- PROBLEM SET:
[1] Print the fruit gene expression text, starting at "3.6. qRT-PCR Analysis" and ending at "analysis (Table S5).".
[2] Carry on the fruit gene expression text from where it stops.

(READING TEXT begins)

3.6. qRT-PCR Analysis for Phytonutrient-Associated Genes in Different Stages of Fruit Development

Information on the major gene expression variations that occur during fruit development has been predicted for edible ripe fruit (fruit stage 3); however, transcriptome analysis is limited to only the matured stage. To provide more information about other fruit developmental stages, the qRT-PCR analysis for key genes in two phytonutrient-associated pathways were conducted in samples of young fruits (fruit stage 1–2), ripe fruit (fruit stage 3), old fruit (fruit stage 4), and leaves. In total, eight unigenes of lignin/Coniferin/Syringin metabolism in the “phenylpropanoid biosynthesis” (ko00940) pathway and 13 genes of the “alpha-Linolenic acid metabolism” (ko00592) pathway were selected for qRT-PCR analysis (Table S5).

Most of the unigenes upregulated in the “phenylpropanoid biosynthesis” pathway screened by RNA_seq were discovered to be overexpressed in the ripe fruit stage and all other fruit development stages by qRT-PCR (Figure 4A,B), including O-methyltransferase 1 (COMT) Cluster-6074.22341 (L₂fc = 2.515 in fruit stage 3/L₂fc = 1.837 in four fruit stages), cinnamoyl coa reductase 1 (CCR) Cluster-6074.9370 (L₂fc = 2.412/L₂fc = 1.308), GroES-like zinc-binding alcohol dehydrogenase family protein (CAD) Cluster-6074.16801 (L₂fc = 2.182/L₂fc = 1.013) and peroxidase superfamily protein (peroxidase) Cluster-6074.12541 (L₂fc = 15.679/L₂fc = 19.146). In total, nine of 13 unigenes in “alpha-Linolenic acid metabolism” pathway were uncovered as overexpressed in the ripe fruit and all other fruit stages compared with leaf (Figure S2A,B), including secretory phospholipase A2 (TGL4) Cluster-6074.14136 (L₂fc = 1.705/L₂fc = 1.481), lipoxygenase (LOX2S) Cluster-6074.3481 (L₂fc = 3.304/L₂fc = 3.319), acetyl-CoA acyltransferase (ACAA1) Cluster-6074.12598 (L₂fc = 7.907/L₂fc = 9.560), and enoyl-CoA hydratase/3-hydroxyacyl-CoA dehydrogenase (MFP2) Cluster-6074.13989 (L₂fc = 4.702/L₂fc = 4.534).

(READING TEXT ends)
(INFORMATION SHOWN begins)

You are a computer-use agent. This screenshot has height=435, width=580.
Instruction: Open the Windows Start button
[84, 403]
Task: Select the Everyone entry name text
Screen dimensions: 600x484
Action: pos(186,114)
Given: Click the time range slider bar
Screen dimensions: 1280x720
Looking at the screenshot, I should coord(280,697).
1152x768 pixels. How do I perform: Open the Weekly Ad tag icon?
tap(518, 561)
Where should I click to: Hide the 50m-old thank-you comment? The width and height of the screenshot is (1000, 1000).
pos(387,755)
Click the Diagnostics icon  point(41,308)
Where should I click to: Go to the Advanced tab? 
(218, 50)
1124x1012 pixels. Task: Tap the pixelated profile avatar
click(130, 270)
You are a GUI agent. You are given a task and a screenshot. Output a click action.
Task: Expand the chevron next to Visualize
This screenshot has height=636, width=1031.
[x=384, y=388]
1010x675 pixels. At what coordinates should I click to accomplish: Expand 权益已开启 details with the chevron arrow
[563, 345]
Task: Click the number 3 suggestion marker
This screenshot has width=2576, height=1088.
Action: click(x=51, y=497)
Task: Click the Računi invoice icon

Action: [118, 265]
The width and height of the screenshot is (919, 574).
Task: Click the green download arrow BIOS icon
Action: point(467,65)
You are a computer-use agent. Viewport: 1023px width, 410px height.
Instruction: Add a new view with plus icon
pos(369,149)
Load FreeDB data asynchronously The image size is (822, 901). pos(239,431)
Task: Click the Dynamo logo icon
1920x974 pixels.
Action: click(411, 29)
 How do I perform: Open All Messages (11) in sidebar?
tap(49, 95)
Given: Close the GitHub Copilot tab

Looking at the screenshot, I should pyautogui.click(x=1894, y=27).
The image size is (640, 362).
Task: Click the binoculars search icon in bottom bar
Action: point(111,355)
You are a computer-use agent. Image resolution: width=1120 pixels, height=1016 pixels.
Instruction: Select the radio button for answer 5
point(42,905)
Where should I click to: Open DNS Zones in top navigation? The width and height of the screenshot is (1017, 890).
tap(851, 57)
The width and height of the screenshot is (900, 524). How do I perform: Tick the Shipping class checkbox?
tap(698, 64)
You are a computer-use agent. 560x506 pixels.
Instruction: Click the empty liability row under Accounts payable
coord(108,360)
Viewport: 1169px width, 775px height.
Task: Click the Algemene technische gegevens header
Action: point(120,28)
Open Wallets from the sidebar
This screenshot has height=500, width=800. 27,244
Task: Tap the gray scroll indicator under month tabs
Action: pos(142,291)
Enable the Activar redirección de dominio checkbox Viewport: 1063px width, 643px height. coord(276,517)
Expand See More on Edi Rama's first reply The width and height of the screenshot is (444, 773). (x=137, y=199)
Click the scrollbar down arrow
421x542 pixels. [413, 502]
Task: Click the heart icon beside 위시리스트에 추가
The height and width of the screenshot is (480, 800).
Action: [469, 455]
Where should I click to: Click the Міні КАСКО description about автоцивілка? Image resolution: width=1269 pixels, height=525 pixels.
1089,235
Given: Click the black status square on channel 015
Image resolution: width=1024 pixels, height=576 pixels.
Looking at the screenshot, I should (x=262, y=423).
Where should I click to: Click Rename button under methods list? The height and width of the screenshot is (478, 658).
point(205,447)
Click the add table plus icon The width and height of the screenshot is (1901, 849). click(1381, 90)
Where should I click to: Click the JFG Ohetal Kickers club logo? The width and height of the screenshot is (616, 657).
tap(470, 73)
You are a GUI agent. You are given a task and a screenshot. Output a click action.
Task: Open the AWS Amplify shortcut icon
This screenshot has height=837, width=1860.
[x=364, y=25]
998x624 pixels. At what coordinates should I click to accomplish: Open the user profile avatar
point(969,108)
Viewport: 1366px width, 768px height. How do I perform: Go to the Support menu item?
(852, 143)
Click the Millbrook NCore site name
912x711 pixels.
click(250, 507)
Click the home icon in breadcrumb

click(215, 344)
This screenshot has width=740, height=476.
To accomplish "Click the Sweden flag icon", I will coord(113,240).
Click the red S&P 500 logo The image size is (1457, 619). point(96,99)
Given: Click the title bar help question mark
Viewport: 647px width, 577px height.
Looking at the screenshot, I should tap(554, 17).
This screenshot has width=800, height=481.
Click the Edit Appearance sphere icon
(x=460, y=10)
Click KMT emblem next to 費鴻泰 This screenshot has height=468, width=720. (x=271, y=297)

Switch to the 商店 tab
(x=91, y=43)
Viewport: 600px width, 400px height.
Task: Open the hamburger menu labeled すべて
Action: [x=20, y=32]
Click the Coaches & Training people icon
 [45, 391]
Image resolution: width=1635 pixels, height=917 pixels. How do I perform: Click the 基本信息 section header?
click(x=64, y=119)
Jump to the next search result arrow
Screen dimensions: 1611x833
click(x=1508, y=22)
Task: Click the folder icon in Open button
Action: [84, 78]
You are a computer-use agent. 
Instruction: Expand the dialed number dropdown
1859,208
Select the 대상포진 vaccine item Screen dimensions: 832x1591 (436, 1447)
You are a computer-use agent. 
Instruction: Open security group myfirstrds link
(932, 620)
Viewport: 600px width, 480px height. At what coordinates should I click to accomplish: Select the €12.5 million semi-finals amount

(INFORMATION SHOWN ends)

- YOUR WRITTEN ANSWERS:
[1]
3.6. qRT-PCR Analysis for Phytonutrient-Associated Genes in Different Stages of Fruit Development

Information on the major gene expression variations that occur during fruit development has been predicted for edible ripe fruit (fruit stage 3); however, transcriptome analysis is limited to only the matured stage. To provide more information about other fruit developmental stages, the qRT-PCR analysis for key genes in two phytonutrient-associated pathways were conducted in samples of young fruits (fruit stage 1–2), ripe fruit (fruit stage 3), old fruit (fruit stage 4), and leaves. In total, eight unigenes of lignin/Coniferin/Syringin metabolism in the “phenylpropanoid biosynthesis” (ko00940) pathway and 13 genes of the “alpha-Linolenic acid metabolism” (ko00592) pathway were selected for qRT-PCR analysis (Table S5).

[2]
4. Discussion

Plant fruits are an important source of naturally active phytonutrients which reduce the risk of cardiovascular disease, metabolic syndrome, and cancer [3,37,38,39,40]. U. pumila is used as traditional medicine and its fruit is considered a natural plant food in China rich in nutritional substances (proteins, dietary fiber, vitamins, and minerals) [15,41,42,43]. Although chemical, medical, and physiological evidence has been published for elm roots, leaves, and fruits, the molecular and genetic mechanism of its phytonutrient-associated metabolic processes remain unknown. Therefore, we attempted to uncover the key genes and pathways of elm fruit. RNA-Seq has been used to accurately monitor gene expression in hundreds of fruiting plants, such as sweet orange (Citrus sinensis) [44], mango (Mangifera indica) [28], Cucumis melo [45], and Idesia polycarpa [46], to track gene expression trends during fruit development. The synchronous dysregulation of key regulators in pathways verified by RNA-Seq and/or qRT-PCR analyses is valuable for understanding transcriptomic dynamics during elm fruit development. In this study, 11,386 unigenes were discovered to be differentially expressed in U. pumila fruits and leaves by RNA-seq, including 5231 up- and 6155 downregulated genes. Our transcriptome analysis contributes to understanding the molecular mechanisms for seed development and biologically active substances in U. pumila fruits.

Plant fruits develop primarily from the ovary following fertilization and seed development [47,48]. In this study, the processes “seed maturation” (GO:0010431), “embryo development ending in seed dormancy” (GO:0009793), and “seed oilbody biogenesis” (GO:0010344) were enriched by 50, 184, and six upregulated genes, respectively.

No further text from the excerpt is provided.